● **Исходный отрывок**
В годы Гражданской войны, получив представительство в белом кабинете и не желая с возвращением большевиков утратить влияние на политику в крае, местные активисты и вовсе из критиков власти превратились в одну из опор белого режима. Они поддерживали его всякий раз, когда внутренние волнения или неудачи на фронте грозили опрокинуть белую власть на Севере, и были готовы идти на многие уступки белому руководству для укрепления антибольшевистского фронта. Симпатизируя идее сильной власти, они также сочувствовали усилению положения генерал-губернатора Северной области, видя в этом возможность консолидировать фронт и тыл на время Гражданской войны[353]. В итоге, хотя кабинет стал более представительным и более тесно связанным с региональными элитами, это не помешало укреплению власти генерал-губернатора, который постепенно выдвинулся на ведущую роль в местной политике.
Генерал-губернатор Северной области
Появление влиятельной фигуры генерал-губернатора Северной области стало одним из главных политических итогов правительственного кризиса осени 1918 г. Это не было результатом офицерского заговора против гражданских политиков. Напротив, правительство само нашло себе генерала, пытаясь таким образом справиться с офицерской фрондой, ограничить влияние союзного командования и содействовать эффективной мобилизации ограниченных экономических и людских ресурсов Архангельской губернии для борьбы против большевиков.

● **Задания к упражнению**
1: Процитируйте фрагмент отрывка о генерал-губернаторе Северной области, начиная со слов «Генерал-губернатор Северной области» и заканчивая словами «борьбы против большевиков.».
2: Напишите, что следует дальше в отрывке о генерал-губернаторе Северной области, начав сразу после его последнего предложения.

● **Предоставленные данные**
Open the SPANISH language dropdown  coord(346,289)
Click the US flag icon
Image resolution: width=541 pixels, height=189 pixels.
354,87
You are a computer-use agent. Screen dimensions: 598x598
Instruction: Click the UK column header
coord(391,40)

---

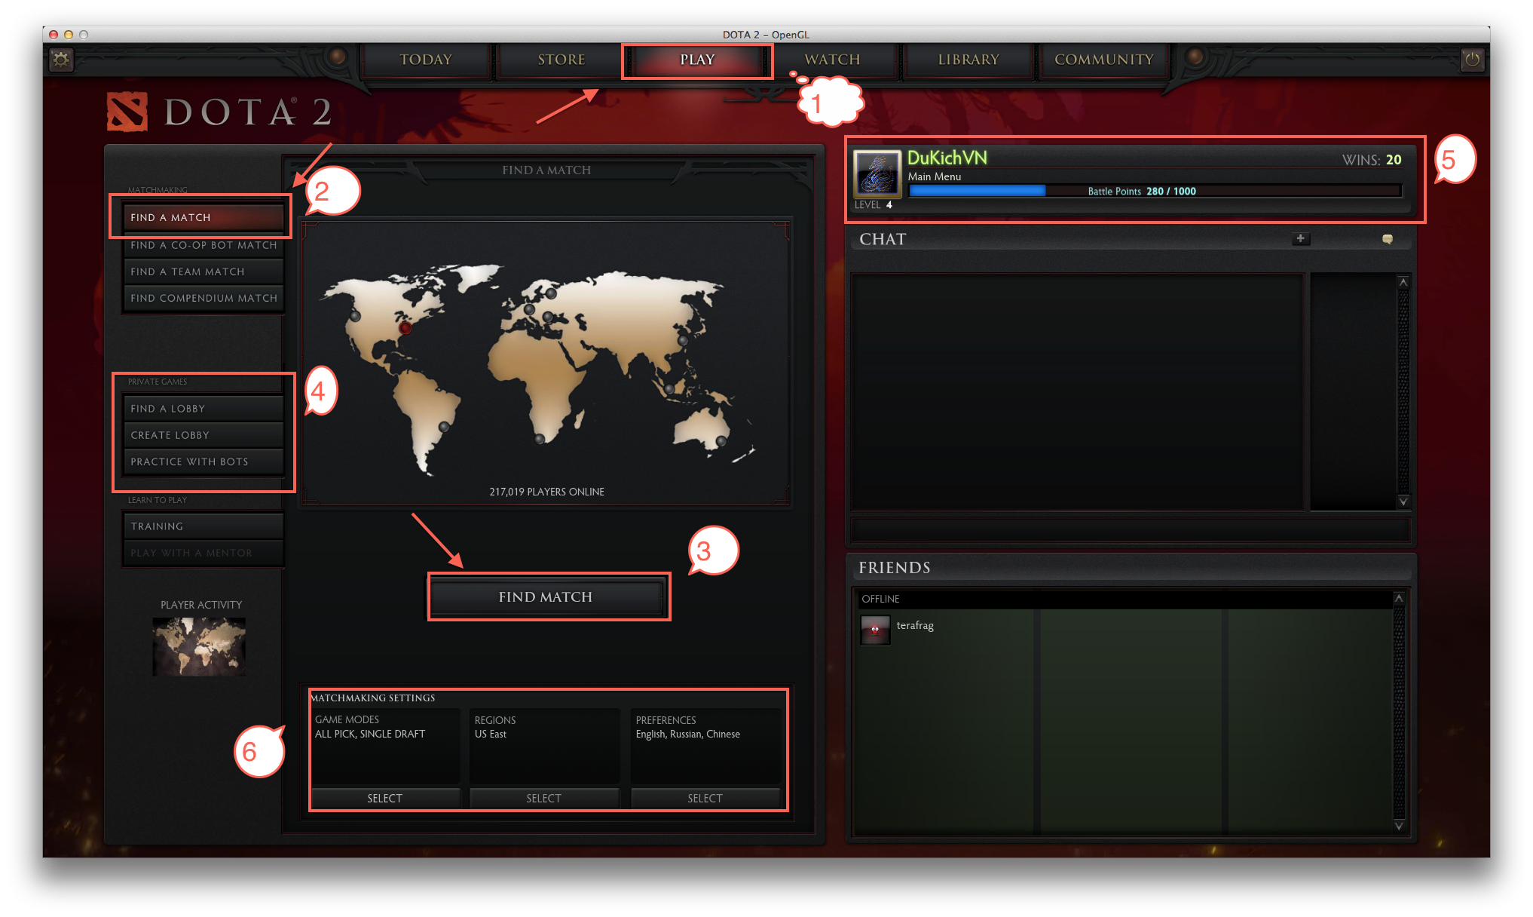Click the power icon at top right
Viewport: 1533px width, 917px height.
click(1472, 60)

* * *

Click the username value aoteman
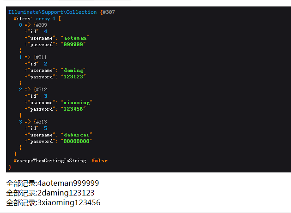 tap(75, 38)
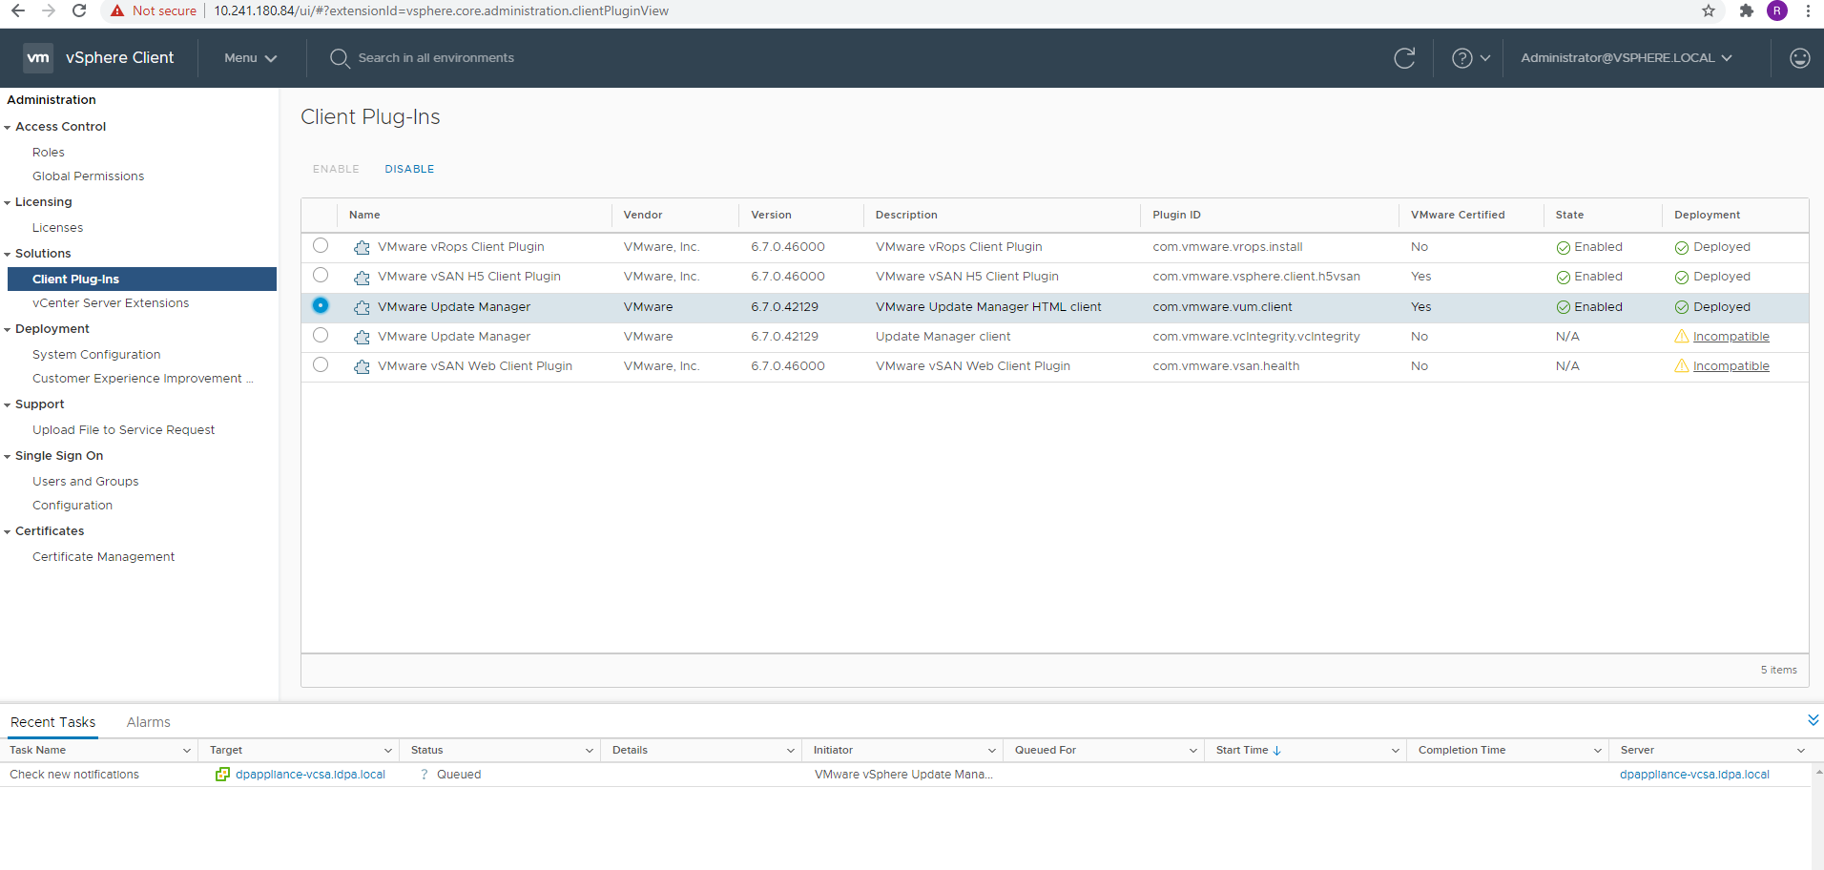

● **Список ответов**
1:
Генерал-губернатор Северной области
Появление влиятельной фигуры генерал-губернатора Северной области стало одним из главных политических итогов правительственного кризиса осени 1918 г. Это не было результатом офицерского заговора против гражданских политиков. Напротив, правительство само нашло себе генерала, пытаясь таким образом справиться с офицерской фрондой, ограничить влияние союзного командования и содействовать эффективной мобилизации ограниченных экономических и людских ресурсов Архангельской губернии для борьбы против большевиков.

2:
Пост русского генерал-губернатора, на который был выдвинут Дедусенко, появился на Севере в разгар конфликта Верховного управления с Чаплиным и союзным командующим Пулем в сентябре 1918 г. Социалистическое правительство изначально видело в генерал-губернаторе не военного диктатора, но властного администратора, наподобие генерал-губернаторов в Российской империи или главноначальствующего Архангельском и водным районом Белого моря в годы мировой войны. Подчиняясь власти российского правительства, северный генерал-губернатор должен был сгладить противоречия между гражданским управлением и русской и союзной военной властью[354]. Однако генерал-губернаторство Дедусенко продолжалось недолго. Эсеровского политика игнорировало и союзное командование, и русские офицеры. Поэтому само Верховное управление вскоре заменило Дедусенко полковником Б.А. Дуровым, полагая, что он будет более приемлем для военных. Но в этом оно просчиталось.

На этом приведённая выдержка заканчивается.